Furthermore, without some sort of interpersonal relationship to God, the necessity of the Christian life laid out in their dogmatic theology can only be accepted based on an understanding of its necessity as fact. I think that most Christians would want to say that they are obedient first and foremost out of love, which requires a person to which it can be directed, rather some distant threat of damnation or promise of salvation impinging upon the sphere of their self-concern. One of the problems that I had with the talks is that the lived aspect of the dogmatic theology bears no real relation to the theory of the fundamental one. This is brought out most clearly in how I have been able to so easily distinguish between their fundamental and dogmatic theologies. One follows from the other, but only insofar as the truth of Christianity requires a response in general.
So how can we conceive of this interpersonal relationship? One approach would be to say that we encounter God in such a way through inwards refection. God is a voice that speaks in our thoughts. But this produces a very inwards-looking faith, in which God is reduced to a kind of passenger riding around inside our heads. Because we cannot see inside of each other’s heads, this also means that we cannot participate together in this relationship. Even if we simultaneously have an internal connection with God, we remain isolated from each other in it as we do not collectively by share in it. This seems to go against the grain of the fundamentally communal impulse in Christianity – there is a reason why the Church comes together in worship, rather than everyone being a hermit-mystic. As such, if we’re not willing to posit some kind of religious telepathy, we must look outside of our minds for the encounter with God.
This is where I would like to make my positive contribution: DICCU could be well served by adopting a notion of sacramentality. While this word has Catholic connotations that would make most Evangelicals spit out their tea, sacraments need not be associated with any one particular institutional structure. Broadly speaking, a sacrament is merely an object in the world that God ‘shines through’.
The early Christian tradition conceived of God’s relationship to the world as one in which the world existed by ‘participation’ in God’s being – that is, to exist means to be a form in which God shines through to a greater or lesser extent. Under such a notion, God can be encountered personally in the world ‘out there’, albeit in a veiled way – for example in the goodness of an act of love, the beauty of a glorious sunset, or the truth of a mathematical theorem. I think that this is quite intuitively correct. When we look upon the majesty of the universe, we don’t say “here is glory, and I know that the Lord is glorious because He made it”. Rather, we are more inclined to say, “behold, the glory of the Lord”.
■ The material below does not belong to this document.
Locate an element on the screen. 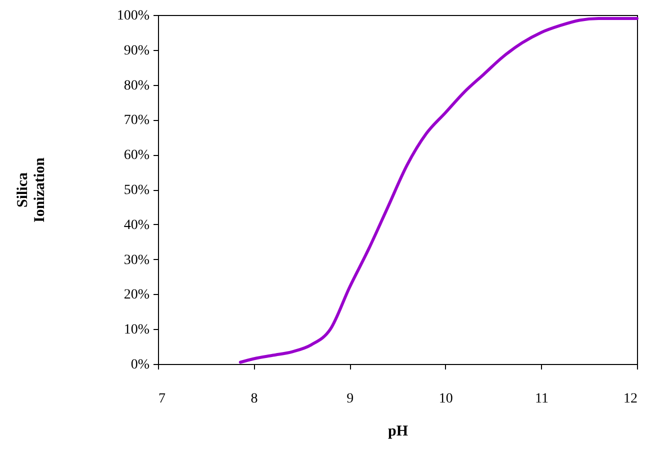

Such a notion lends itself to a re-conception of the dual sources of knowledge of God mentioned above. We should take the inferential knowledge of God in the incarnation and file it along with the other inferences under his whisper. God’s shout is rather his direct self-presentation – first and foremost in Christ, and then in a lesser extent in all the goodness and beauty of the world around us, perceptible by the eyes of faith. It is to this that we respond with love and obedience, the appropriate forms of which are elaborated by the whisper of reason.
We know God personally, in faith, and look to the claims of the Bible and the propositions of reason to know about Him. In this way, faith can be rendered communal and returned to the heart of the Christian experience, and Christian life to the heart of dogma. God’s whisper is the echo of His shout, which resounds in the very bones of creation.